In un opera in totale ci sono dalle sei alle sette mutazioni di scena, due per ogni atto, se si hanno tre
atti e succede ogni volta che un personaggio esce o entra nel palcoscenico.
Con i Librettisti che aderiscono agli ideali dell’Accademia dell’Arcadia e della tragedia francese il
melodramma del ‘700 subisce alcune mutazioni infatti si decide di semplificare le trame, di ridurre
il numero delle scene e anche delle Arie per render più comprensibile e scorrevole la trama,
eliminando tutti i personaggi e episodi comici, per questo si distinguerà in Opere Serie ed Opere
Buffe che vedremo in seguito.
Le trame di questi libretti erano tratti in genere da opere Greche sopratutto quelle di Corneille e
Racinne, che trattavano i valori come la Costanza, l’Amicizia, la Fedeltà e il potere assoluto del
Sovrano.
Questo tipo di dramma era abbastanza elitario e il grande pubblico non comprendeva appieno il
linguaggio dei testi e la musica, solo gli aristocratici colti, la classe dominante, che con i loro gusti
andavano a determinare le trame, i contenuti dei libretti, li comprendevano appieno, loro a teatro si
alloggiavano nei palchetti mentre il resto del pubblico era in platea o in galleria, i posti che
costavano meno, e non avevano nessuna influenza nel trattare il carattere delle opere che erano
destinate alla classe dominante.
Tutte queste modifiche e cambiamenti furono graduali e furono il risultato di un orientamento
diffuso all’epoca.
Tra i Librettisti che contribuiscono all’innovazione di questi libretti abbiamo il veneziano Apostolo
Zeno che scrisse 36 libretti di argomento storico e mitologico, il suo lavoro fu fondamentale per
l’impostazione dell’Opera Seria che si basa sul principio del razionalismo dell’Arcadia, Zeno
è tra i fondatori della sede per l’Arcadia di Venezia detta “Accademia degli Animosi” fondata nel
1698, dopo di che, dal 1718 al 1729, Zeno ricopri l’incarico di Poeta di Corte a Vienna.
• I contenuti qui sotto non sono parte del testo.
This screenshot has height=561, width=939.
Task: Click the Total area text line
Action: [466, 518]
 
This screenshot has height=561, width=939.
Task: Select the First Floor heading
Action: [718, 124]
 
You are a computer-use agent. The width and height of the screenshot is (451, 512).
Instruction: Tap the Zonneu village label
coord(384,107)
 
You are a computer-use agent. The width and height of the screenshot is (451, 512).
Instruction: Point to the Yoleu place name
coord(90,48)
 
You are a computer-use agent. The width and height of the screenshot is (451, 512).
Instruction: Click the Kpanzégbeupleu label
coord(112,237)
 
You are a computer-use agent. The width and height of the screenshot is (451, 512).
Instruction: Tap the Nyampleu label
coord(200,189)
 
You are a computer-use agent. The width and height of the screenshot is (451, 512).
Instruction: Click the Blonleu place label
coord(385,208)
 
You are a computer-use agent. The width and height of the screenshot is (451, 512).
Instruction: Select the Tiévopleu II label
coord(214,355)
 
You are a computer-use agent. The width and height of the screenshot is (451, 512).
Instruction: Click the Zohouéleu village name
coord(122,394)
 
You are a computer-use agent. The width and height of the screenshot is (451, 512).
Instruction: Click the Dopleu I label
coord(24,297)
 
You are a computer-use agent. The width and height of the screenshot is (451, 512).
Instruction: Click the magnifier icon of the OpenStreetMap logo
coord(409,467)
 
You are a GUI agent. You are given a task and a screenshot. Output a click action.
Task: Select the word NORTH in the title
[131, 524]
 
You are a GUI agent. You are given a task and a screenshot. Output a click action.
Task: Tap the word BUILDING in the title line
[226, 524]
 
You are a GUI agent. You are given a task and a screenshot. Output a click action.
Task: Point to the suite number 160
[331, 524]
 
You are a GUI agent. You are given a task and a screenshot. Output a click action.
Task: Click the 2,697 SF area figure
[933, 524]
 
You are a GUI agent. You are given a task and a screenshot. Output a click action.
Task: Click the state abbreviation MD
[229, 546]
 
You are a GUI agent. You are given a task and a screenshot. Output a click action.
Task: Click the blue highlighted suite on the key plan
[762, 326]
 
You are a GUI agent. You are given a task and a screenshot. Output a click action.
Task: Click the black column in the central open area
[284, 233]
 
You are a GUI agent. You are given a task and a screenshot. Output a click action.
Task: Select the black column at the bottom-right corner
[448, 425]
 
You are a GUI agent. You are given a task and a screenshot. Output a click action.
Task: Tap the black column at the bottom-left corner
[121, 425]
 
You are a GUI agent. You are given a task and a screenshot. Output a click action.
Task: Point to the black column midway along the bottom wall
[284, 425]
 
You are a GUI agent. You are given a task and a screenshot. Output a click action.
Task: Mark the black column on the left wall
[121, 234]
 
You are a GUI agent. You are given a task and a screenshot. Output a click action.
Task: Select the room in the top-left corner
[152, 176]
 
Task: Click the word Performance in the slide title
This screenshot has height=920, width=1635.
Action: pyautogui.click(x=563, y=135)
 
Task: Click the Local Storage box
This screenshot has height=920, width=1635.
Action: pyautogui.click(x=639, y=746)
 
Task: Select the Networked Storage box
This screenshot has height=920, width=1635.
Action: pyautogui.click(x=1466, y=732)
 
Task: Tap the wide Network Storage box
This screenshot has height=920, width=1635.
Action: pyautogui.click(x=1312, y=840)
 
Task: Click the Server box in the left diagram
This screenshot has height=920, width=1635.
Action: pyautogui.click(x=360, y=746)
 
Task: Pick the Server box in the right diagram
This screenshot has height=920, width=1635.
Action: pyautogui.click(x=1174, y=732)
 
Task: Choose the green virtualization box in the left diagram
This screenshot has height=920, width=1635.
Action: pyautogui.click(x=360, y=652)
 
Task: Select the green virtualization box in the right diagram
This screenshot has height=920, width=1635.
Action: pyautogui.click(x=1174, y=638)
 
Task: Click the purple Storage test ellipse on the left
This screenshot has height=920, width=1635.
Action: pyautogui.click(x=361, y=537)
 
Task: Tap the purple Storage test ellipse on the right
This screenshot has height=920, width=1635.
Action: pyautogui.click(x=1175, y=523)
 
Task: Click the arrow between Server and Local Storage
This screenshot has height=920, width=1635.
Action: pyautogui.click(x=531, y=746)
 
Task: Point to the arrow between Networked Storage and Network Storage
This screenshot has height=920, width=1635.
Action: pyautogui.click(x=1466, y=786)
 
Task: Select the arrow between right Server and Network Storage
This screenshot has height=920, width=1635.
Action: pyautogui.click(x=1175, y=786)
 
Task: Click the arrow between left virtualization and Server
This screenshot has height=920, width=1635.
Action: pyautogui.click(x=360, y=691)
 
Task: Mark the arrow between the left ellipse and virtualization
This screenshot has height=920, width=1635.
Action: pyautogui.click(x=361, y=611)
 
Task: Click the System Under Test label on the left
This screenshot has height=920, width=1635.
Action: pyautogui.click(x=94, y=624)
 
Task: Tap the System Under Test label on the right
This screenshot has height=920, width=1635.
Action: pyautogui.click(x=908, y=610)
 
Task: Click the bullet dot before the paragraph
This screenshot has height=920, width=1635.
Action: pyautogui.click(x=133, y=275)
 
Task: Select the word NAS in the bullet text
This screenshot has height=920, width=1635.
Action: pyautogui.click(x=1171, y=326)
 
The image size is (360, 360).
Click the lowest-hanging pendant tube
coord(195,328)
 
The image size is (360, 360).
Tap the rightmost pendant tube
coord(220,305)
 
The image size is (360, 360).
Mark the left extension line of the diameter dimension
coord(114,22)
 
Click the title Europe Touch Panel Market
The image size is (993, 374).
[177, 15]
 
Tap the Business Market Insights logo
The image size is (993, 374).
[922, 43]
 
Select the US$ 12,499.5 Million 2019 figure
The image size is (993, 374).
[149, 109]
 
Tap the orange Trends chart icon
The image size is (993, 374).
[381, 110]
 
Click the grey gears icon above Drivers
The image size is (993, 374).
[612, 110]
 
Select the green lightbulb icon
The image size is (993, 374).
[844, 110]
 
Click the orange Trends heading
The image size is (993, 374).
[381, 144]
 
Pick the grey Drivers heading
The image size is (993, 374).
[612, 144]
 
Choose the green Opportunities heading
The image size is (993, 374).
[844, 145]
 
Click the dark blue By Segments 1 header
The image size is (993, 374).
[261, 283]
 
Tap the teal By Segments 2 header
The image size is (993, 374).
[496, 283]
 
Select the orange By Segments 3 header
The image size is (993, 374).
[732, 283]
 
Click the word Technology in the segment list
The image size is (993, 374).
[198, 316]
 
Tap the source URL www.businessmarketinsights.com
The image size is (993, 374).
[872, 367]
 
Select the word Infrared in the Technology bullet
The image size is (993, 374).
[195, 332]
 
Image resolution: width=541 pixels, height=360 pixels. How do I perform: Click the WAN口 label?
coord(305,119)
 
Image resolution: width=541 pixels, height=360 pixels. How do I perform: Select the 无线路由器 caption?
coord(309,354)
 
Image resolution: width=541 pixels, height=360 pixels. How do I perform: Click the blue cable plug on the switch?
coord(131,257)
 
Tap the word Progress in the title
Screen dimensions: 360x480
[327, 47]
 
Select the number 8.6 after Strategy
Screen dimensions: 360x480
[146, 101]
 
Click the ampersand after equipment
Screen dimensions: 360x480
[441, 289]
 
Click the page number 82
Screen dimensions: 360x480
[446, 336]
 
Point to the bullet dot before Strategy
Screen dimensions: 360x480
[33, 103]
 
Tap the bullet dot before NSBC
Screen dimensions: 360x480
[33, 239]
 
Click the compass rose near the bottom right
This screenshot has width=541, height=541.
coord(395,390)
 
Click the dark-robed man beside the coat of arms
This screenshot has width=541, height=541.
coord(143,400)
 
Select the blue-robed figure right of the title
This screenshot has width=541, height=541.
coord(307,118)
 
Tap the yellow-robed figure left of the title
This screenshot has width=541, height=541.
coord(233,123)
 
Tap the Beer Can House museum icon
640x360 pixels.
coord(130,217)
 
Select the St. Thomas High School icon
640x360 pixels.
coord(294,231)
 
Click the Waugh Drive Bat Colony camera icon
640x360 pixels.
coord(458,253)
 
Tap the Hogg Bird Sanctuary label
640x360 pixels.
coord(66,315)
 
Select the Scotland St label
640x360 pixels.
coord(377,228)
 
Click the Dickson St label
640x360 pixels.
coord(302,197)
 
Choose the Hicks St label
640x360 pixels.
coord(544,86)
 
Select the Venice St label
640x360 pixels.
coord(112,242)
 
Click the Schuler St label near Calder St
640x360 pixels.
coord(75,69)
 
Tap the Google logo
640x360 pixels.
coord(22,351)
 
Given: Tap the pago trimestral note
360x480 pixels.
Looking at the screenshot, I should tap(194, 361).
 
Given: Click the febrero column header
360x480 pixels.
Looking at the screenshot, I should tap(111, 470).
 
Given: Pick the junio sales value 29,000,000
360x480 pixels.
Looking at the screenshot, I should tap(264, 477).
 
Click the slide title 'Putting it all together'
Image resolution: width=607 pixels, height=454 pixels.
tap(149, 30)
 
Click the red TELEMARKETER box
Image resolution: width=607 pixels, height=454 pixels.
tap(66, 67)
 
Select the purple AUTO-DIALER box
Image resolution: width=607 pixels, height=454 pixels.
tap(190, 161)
Va da sé quindi che i libretti di Zeno furono utilizzati nel corso di tutto il ‘700 dai compositori più
importanti dell’epoca perché funzionavano molto bene.
Un altro librettista fondamentale in questo periodo è il romano Pietro Metastasio, che scrive 27
drammi, su libretti per musica, scritti in maniera molto funzionale alle esigenze musicali e mantiene
allo stesso tempo uno stile poetico elevato e perfeziona la struttura delle opere secondo i precetti
dell’Accademia dell’Arcadia che vi entra a far parte, nel gruppo di questi intellettuali, nel 1718.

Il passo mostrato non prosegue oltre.